» Written exercise
Reproduce word for word the stretch of the film camera blog below that runs from "In typical 80's" up to and including "feel to it.".

» Excerpt provided

______________________________

Friday, 20 April 2012

The Brick

This my friends, is my beloved brick. She is of course, a Bronica SQ-a, which was introduced by Bronica in 1982.

In typical 80's fashion, it would appear that it was designed entirely with a ruler. The camera's weight, size, and angular frame do often lead me to believe that I'm actually carrying around a house brick. That being said, it is the most functional house brick I've ever had the pleasure of shooting with, and I simply adore this camera.

It's battered, tattered, slightly rough around the edges, and has obviously been well used, but it works pretty well considering! The lens is clean, the viewfinder clear, and all the functions still work as they should. Testament I think to the original build quality. It has a feel of being pretty over-engineered, with everything having a nice solid feel to it.

The downside of all this build quality and weight is that I tend not to carry it around with me on a normal day out shooting. It stays nicely locked away until I have something planned for it. Generally this will be a modelling shoot where the conditions are fairly consistent and I don't have to worry about giving myself an aching back lugging it around. Still... It's not the cameras fault that I'm lazy right?

The lens of this camera is beautiful. It's probably 30 years old but the focusing action is still as smooth as silk, and is perfectly weighted. Coupled with the great depth of field afforded by medium format shooting, it's not too difficult to produce some really striking images. I'm always happy with most of the pictures I shoot with this camera.

I guess there's something about shooting medium format that makes me slow down, think a bit more, and hold my fire until everything's right. Something I should be doing anyway? Yeah probably, and to some extent I already do, but there's nothing quite like 12 shots on a roll and high developing costs to really slow you down!

Maybe you're gathering this as we go along here, but the weak link in my Bronica chain is definitely my medium format scanner. I'm pretty certain it's probably the oldest scanner in the world, but... It's all I've got. I think this scanner is JUST about better than no scanner at all, but I'll leave you with a few more 'life' shots to decide for yourselves. Until next time!

Tuesday, 17 April 2012

Top 25

After coming across the beautiful work of Whimsical Jane, and briefly discussing our mutual love of film photography with her, I was inspired to document a few of my favourite cameras from my collection. I'm fast approaching the 100 mark, so I thought my top 25 would be a good place to start.

Of course, this was only my top 25 today, tomorrow I may very well have changed my mind completely, but... such is life.

______________________________

» Given material

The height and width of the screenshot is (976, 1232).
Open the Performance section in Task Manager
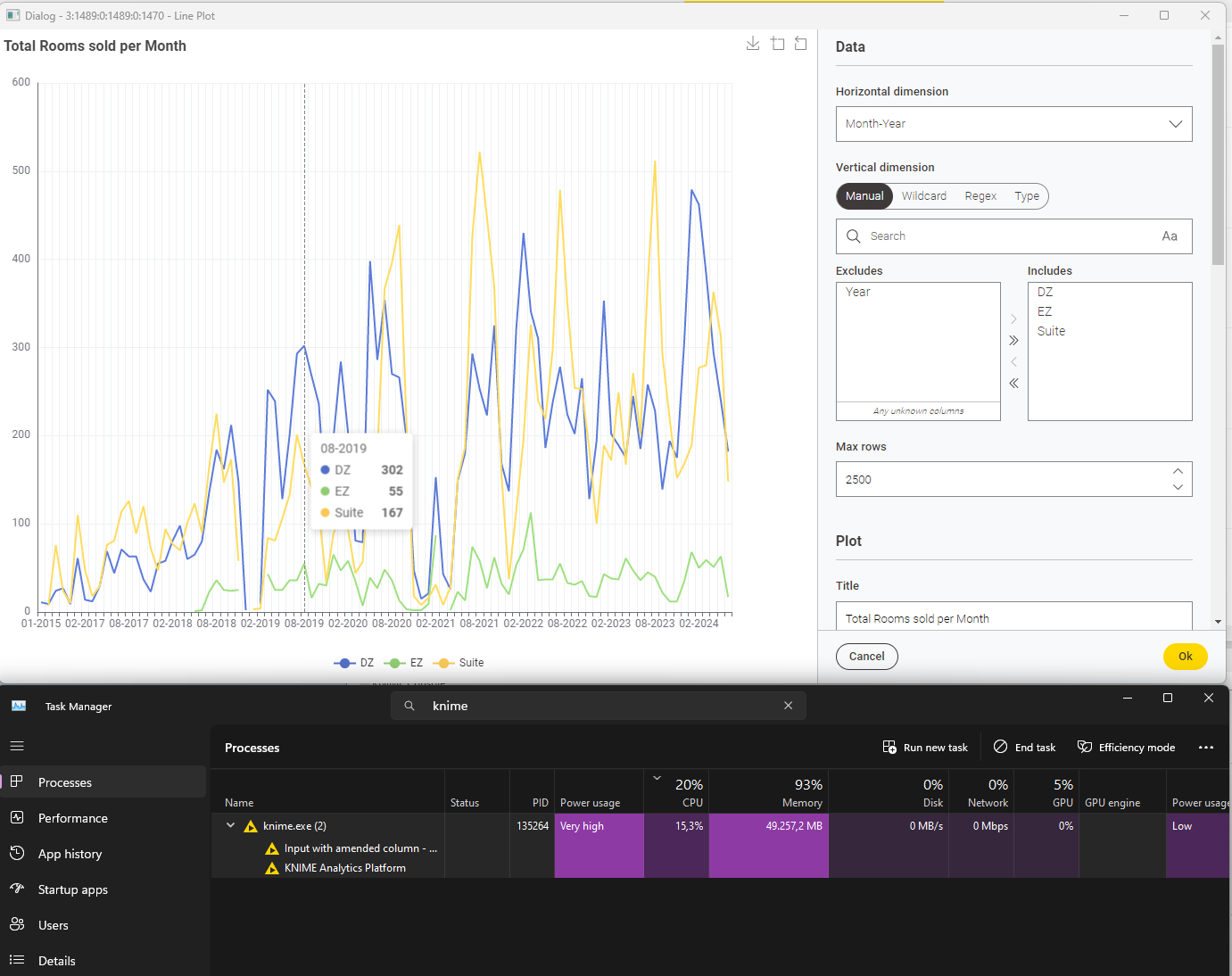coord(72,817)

______________________________

» Result of the task
In typical 80's fashion, it would appear that it was designed entirely with a ruler. The camera's weight, size, and angular frame do often lead me to believe that I'm actually carrying around a house brick. That being said, it is the most functional house brick I've ever had the pleasure of shooting with, and I simply adore this camera.

It's battered, tattered, slightly rough around the edges, and has obviously been well used, but it works pretty well considering! The lens is clean, the viewfinder clear, and all the functions still work as they should. Testament I think to the original build quality. It has a feel of being pretty over-engineered, with everything having a nice solid feel to it.